Dumb Sequel Ideas for Venom, Sony Feel Free to Use
-Venom pulling a Batman and becoming a pseudo-urban legend around the shitty sides of San Fran. Just this big hulking mystery monster that pops up out of nowhere to beat the shit out of bad guys and maybe hork down some villains’ brains. Word on the street is that you can garner his favor through king size chocolate bars and French fries.
-A potential montage:
Police: “Now you’re sure you haven’t seen this 9 ft tall leech man around here?”
Citizens 1-10, all of whom were rescued by Venom/watched Venom fold a cop car in half/punt a CEO across the Bay: “Nope”
Police: “You’re sure?”
Ms.
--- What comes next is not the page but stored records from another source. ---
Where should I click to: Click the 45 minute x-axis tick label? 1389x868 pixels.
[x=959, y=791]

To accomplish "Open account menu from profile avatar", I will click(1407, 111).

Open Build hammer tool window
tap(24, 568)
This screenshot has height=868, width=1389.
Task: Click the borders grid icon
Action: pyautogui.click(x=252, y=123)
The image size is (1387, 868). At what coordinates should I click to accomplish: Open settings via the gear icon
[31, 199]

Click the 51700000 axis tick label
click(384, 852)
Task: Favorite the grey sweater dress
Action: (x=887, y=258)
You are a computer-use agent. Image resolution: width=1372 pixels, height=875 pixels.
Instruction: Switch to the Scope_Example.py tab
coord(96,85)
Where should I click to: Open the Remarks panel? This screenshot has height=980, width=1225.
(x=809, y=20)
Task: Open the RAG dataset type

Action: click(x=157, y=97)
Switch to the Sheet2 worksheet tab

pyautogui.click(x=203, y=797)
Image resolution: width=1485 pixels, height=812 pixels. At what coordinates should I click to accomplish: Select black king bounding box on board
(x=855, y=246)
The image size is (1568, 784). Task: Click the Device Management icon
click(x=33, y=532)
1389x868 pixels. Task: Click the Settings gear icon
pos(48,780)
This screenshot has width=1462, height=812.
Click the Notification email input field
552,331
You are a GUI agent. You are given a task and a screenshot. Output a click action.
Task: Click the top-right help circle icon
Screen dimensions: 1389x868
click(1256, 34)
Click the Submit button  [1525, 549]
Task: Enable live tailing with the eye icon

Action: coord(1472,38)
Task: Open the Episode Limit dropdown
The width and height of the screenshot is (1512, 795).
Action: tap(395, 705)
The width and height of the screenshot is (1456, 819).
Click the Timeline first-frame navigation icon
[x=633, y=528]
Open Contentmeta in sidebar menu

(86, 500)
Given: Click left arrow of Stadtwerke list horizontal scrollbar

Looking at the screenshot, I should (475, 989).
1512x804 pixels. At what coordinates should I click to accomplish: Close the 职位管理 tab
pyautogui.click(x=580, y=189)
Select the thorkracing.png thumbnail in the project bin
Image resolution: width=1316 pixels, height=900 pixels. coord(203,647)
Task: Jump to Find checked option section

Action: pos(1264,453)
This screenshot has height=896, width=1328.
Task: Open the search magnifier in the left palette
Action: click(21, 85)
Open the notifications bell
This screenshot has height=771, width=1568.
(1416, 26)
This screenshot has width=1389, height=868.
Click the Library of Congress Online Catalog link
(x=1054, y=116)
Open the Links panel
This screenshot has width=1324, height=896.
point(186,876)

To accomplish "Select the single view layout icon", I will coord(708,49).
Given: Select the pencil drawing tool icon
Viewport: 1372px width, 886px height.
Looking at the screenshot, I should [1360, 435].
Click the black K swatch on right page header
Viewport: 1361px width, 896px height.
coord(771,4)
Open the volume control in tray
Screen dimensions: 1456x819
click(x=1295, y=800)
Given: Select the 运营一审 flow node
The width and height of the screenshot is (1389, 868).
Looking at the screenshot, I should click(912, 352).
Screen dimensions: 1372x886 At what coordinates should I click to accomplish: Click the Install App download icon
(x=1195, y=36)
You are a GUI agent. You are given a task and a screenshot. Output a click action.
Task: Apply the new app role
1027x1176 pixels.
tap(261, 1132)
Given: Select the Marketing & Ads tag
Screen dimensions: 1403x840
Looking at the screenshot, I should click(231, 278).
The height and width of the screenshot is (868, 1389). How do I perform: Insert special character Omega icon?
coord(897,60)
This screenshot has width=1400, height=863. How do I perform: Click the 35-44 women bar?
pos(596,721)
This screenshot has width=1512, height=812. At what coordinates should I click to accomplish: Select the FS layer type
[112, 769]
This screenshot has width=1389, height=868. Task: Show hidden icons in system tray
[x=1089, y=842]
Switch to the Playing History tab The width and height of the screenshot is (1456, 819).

Chen: “I think I’d know if I saw him.” (speaking over cop’s shoulder) “You ready to check out, Eddie?”
Eddie, loaded down with frozen hash browns and Hershey kisses: “Yup”
-Anne and Dan inevitably finding out. Eddie doing the shittiest job possible trying to lie.
Eddie, about the multiple selfies and videos of Venom with the public: “What, that? Isn’t that Spider-Man?? Maybe he went goth, you don’t know.”
Anne:
Anne: “Venom, come out.”
Venom, on Eddie’s shoulder: “…Hi Annie”
-When the Carnage vs Venom fight comes and Venom inevitably gets torn off Eddie, Eddie gets a solo badass moment against Carnage when he tries to kill Venom. Preferably with a flamethrower. Preferably with a cheesy-good one liner.
“Get away from him, you dick”
-Closing scene
Police, inundated with video proof: “This. This thing right here. Big toothy slime giant. Recently fought another redder toothy slime giant, in public, broad daylight. Disappeared again. Supposedly no witnesses. Sir, please. Please. Have you seen this cannibalistic pile of talking ink?”
Stan Lee: “…Isn’t that Spider-Man? I miss the old costume.”
Ok, ok. What I don’t get is why Venom has to be eating people, specifically? Like. There’s a lot of other animals out there, my dude, and even if you’re looking for something more often found in predators or what have you, you can eat predators. I mean, call me a crazy environmentalist but why isn’t Eddie Brock renting himself out for invasive species control!? Oh, the everglades are overrun with invasive pythons? Lol, not anymore. Eddie took a vacation and now Venom is fat&happy and they’ve been banging like bunnies between bouts of snake-hunting. Ain’t like Florida’s going to think it’s too weird that there’s a huge monsterman out slurping down snakes like they’re wiggly spaghetti. Let’s be honest here, Venom is already basically a ‘Florida Man’ headline. Thanks for coming to my ted talk.